I've been in Ireland with the family this week visiting my wife's family in County Kerry. We took a few days for a jaunt over to Dublin, where we encountered this famous statue of the legendary Molly Malone on Grafton Street. No doubt you are familiar with the song. Personally, I've always been struck by its remarkable irony, which I am certain must have been intentional. My wife, however, thinks I'm crazy.
The lyrics, you may recall, run as follows:
In Dublin's Fair City
Where the girls are so pretty
I first set my eyes on sweet Molly Malone
As she wheel'd her wheel barrow
Through streets broad and narrow
Crying cockles and mussels alive, alive o!
Alive, alive o!, alive, alive o!
She was a fishmonger
But sure 'twas no wonder
For so were her father and mother before
And they each wheel'd their barrow
She died of a fever
And no one could save her
And that was the end of sweet Molly Malone
But her ghost wheels her barrow
I don't know about you, but the very notion of buying live shellfish from a dead person kind of creeps me out.

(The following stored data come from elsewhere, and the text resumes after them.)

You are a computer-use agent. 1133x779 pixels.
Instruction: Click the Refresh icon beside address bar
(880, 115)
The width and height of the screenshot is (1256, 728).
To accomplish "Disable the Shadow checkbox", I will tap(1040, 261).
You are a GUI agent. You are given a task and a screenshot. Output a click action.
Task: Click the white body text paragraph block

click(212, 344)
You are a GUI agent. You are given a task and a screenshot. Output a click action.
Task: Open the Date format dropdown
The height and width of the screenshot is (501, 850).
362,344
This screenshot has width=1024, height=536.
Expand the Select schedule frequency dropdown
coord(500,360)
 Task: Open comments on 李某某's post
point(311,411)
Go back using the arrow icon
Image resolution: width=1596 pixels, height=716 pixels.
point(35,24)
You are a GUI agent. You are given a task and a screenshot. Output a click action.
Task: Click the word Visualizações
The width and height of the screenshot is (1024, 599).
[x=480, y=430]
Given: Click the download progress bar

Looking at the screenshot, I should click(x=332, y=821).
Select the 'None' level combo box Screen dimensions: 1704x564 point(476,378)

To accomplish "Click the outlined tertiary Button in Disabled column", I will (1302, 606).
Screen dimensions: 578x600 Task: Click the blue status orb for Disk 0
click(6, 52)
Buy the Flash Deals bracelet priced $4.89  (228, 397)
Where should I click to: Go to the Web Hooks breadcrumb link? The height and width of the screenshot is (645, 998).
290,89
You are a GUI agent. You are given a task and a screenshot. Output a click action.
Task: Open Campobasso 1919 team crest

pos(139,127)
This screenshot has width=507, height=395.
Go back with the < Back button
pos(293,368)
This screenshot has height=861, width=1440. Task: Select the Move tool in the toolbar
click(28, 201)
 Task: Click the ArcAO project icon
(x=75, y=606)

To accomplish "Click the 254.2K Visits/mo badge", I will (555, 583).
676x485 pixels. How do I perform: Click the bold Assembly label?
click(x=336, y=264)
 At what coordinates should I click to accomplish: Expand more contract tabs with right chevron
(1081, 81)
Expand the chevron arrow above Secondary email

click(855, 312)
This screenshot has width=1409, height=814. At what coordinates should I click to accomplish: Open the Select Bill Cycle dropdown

On googling the song to retrieve the lyrics, I find it is not even Irish. Turns out the tune was first published in Cambridge, Massachusetts, in 1883, then again in London in 1884, where it was attributed to a Scotsman.
Similarly, Dublin itself, Ireland's first city both temporally and physically, was founded not by Irish people, but by Vikings, putative barbarians who came pillaging and plundering from over the sea. The Irish seem proud of the Viking influence in their culture, at least as far as Dublin is concerned, and I was a little surprised to see how actively they promote it in the tourist trade.
And what exactly were the Irish doing while barbarians were landing in longships, establishing cities and other marks of material civilization? Devout folk that they are, they were playing with coloring books and promulgating Christianity in lonely monasteries not only in Ireland, but throughout Europe.
Daughter Lucy is a big fan of the animated film The Secret of Kells, which describes how the holy Book of Kells was created (with a little help from a magical cat named Pangur Ban) in the face of the terrible Viking onslaught. So, of course, one of the things we wanted to see while in Dublin was the real book itself, which is housed in the library at Trinity College.
But Lucy, I'm afraid, wasn't terribly impressed.
While in Dublin we also visited Dun Laoghaire (pronounced "Dun Leary"), which is the epicenter of the sailing scene on Ireland's east coast.
It warmed my heart to spy this Golden Hind 31, sistership to my old girl Sophie, lying on a mooring there. It would be a great boat to cruise Ireland in, as there are many enormous sand flats here that dry out at low tide. With its bilge keels, a Golden Hind can always park on the sand no problem.
I should also point out that my mother-in-law, who was raised in Dun Laoghaire, claims that the man who designed the breakwaters that protect the harbor killed himself after he realized he'd put the entrance in the wrong place. Presumably, given that the sea is to the east and the open breadth of Dublin Bay is to the north, he wished he had placed the entrance facing more to the west. As you can see above, they've since built an inner harbor to protect the marina from the northerly swell.